Adaptive Curmudgeon

The Self Reliance Spectrum: More Thoughts

My last post came about because I’ve been thinking about the “spectrum” of self reliance. It amused me to post the video of the girl who thought Obama would fill her car with gas. Then I realized she lives in the same world as some of my readers who (wisely and impressively) grow heirloom crops. She thinks the president has a “Bureau of Filling Cars With Gas” while others gather their own seeds from their own crops. Meanwhile, I have twelve cans of peanut butter but I’m running out of firewood.

That’s a huge spectrum to be acknowledged. Folks seem to think “prepping”* is either yes or no; but it’s nothing of the sort.

This is exacerbated by “prepping media” which emphasizes the extreme over the mundane (as do enthusiasts in any hobby). Someone will always bitch about any level of anything as “inadequate”. Here are a few samples I’m sure you’ve heard: “If you carry a .22 for self defense you’re almost certainly screwed.” “If you don’t own a lifted Jeep with a winch you can never bug out.” “If you haven’t EMP proofed your Jeep while carrying nothing less than a .45 with a backup AR and twenty loaded mags, you’re zombie meat.”

I figure if you get shot with a .22 it’ll still hurt like hell. Unless you’re on the Chuck Norris side of things any firearm hits harder than a punch. Sure, a .45 is better than a .22 but anything is something. My cheap squirrel hunting 20 gauge fits somewhere in there. Nobody would recommend it as perfect for home defense but I damn sure wouldn’t want to be in front of it. For that matter if someone bails in a Toyota Camry all that really matters is if it works. If they watch the tsunami on TV from 100 miles inland, I guess they successfully bailed out. It’s important to avoid perfect becoming the enemy of “making good progress in the right direction”.

Failing to see a spectrum is a weakness to which I am prone. For example, in 2022 I cut less firewood than I wanted. Now, in the coldest winter months, I’m running low. There’s no surprise in that; ant and grasshopper y’all. But it still sucks. (Relax, I’ve got a furnace too.)

I could fret that I, like Germany, allowed myself to become dependent on oil. I could fret that (predictably!) the cost doubled or tripled after certain events in early 2021. But what good would that do?

I should focus on the positive. I should shrug and be happy that I cut 60% or 80% percent of what I needed. Less than I wanted, more than most.

So what does “more than most” really mean?

Bad question! Trying to find out sent me down the rabbit hole. I tried to think how many people are 100% dependent for their heating (or in warm climates cooling)? Or 100% dependent for food? Or struggling paycheck to paycheck? And for that matter isn’t “paycheck to paycheck” elevated self-reliance compared to “EBT to EBT”?

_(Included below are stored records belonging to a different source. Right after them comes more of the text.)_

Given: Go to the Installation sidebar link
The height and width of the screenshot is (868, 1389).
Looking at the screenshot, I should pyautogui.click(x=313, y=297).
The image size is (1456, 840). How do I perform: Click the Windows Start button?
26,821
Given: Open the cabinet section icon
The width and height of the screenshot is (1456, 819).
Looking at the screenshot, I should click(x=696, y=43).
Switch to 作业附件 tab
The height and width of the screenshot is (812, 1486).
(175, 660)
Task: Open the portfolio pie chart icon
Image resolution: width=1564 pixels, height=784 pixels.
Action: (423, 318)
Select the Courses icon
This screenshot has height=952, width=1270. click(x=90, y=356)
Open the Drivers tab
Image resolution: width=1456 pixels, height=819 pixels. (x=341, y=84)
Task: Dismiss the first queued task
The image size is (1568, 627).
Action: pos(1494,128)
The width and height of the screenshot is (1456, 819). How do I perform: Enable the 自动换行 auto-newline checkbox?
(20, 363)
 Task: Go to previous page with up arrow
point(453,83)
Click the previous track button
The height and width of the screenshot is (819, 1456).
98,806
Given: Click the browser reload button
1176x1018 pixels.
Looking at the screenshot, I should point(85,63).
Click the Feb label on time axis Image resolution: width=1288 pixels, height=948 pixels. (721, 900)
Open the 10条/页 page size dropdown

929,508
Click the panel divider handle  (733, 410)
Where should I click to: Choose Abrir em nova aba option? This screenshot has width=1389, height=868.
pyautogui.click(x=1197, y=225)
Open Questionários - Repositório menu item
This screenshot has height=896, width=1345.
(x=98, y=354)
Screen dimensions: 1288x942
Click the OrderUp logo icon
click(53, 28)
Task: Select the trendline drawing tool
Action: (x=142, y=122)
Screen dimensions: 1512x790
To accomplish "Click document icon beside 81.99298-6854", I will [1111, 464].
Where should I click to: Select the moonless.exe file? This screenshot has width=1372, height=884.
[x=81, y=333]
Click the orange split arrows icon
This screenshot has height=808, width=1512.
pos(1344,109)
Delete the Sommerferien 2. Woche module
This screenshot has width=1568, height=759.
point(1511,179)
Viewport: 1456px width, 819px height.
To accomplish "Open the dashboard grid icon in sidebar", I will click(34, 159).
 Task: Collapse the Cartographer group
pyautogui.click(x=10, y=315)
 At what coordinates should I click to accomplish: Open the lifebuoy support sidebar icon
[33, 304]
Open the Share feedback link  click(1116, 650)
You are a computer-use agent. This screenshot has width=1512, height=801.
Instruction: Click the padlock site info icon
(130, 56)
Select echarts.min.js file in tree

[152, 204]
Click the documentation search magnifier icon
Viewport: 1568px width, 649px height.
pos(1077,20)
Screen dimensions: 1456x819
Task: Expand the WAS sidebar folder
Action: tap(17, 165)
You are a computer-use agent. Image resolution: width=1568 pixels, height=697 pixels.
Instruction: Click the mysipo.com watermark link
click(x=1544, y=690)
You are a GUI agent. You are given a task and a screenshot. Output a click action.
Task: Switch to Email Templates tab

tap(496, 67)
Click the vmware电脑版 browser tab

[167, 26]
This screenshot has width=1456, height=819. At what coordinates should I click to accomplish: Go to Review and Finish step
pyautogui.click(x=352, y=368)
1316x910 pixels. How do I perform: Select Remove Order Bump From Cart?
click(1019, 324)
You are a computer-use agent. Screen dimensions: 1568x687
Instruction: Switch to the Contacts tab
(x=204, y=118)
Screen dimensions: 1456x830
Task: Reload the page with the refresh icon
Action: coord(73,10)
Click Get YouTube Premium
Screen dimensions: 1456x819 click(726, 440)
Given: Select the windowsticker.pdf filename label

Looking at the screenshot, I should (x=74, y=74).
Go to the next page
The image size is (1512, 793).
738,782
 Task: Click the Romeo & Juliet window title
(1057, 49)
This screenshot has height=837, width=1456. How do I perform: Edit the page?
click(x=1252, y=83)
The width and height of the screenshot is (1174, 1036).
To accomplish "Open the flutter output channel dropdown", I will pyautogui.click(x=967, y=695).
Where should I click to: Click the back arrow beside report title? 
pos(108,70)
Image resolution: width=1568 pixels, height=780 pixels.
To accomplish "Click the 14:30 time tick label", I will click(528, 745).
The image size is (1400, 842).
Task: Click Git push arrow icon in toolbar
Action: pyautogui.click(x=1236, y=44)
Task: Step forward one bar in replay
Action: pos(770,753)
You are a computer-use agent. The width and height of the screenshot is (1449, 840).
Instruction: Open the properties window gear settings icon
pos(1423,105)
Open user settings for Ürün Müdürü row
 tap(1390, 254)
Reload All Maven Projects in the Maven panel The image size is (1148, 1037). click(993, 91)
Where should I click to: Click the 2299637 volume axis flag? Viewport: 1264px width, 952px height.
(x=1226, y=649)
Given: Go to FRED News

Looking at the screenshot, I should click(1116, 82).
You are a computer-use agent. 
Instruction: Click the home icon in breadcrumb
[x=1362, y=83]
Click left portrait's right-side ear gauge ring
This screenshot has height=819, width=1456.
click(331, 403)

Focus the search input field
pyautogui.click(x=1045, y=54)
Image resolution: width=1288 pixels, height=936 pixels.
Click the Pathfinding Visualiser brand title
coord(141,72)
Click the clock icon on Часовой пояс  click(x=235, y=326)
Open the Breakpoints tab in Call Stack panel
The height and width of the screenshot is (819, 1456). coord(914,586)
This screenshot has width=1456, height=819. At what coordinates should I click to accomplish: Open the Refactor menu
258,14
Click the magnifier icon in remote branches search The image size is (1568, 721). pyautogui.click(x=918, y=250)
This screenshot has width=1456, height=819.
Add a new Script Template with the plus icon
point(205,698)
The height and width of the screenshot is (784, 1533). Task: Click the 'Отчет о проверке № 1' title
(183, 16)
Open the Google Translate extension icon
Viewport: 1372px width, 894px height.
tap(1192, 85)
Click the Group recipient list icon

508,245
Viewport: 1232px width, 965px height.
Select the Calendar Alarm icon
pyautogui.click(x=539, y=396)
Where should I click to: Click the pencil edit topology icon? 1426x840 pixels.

I started playing with numbers and just plain gave up. I’ve sought (to varying degrees of success) self-reliance so much and so long I’ve lost touch with how utterly dependent most people really are. I can’t quite picture a “normal person” anymore. How are they still alive?

Is this why they were fighting over toilet paper in the first week of Covid? Is this why they signal group affiliation on F***book as if their life depended on group membership? Is this why people act so… for want of a better word… stampede prone?

I don’t have any answers. I just got sucked into this line of reasoning and decided to share.

A.C.

*I hate the term “prepping”. Newspeak couldn’t hack the manly stoic term “survivalist” and sought a lame, gutless, alternative. “Prepping” sounds like something you can do from your couch. “Survivalist” sounds like someone who actually does leg day. Since our language is as manipulated as our media they gradually associated “survivalist” with someone running around the forest re-enacting Rambo… which wasn’t the original intent. I tend to settle on “homesteading” but what do I know?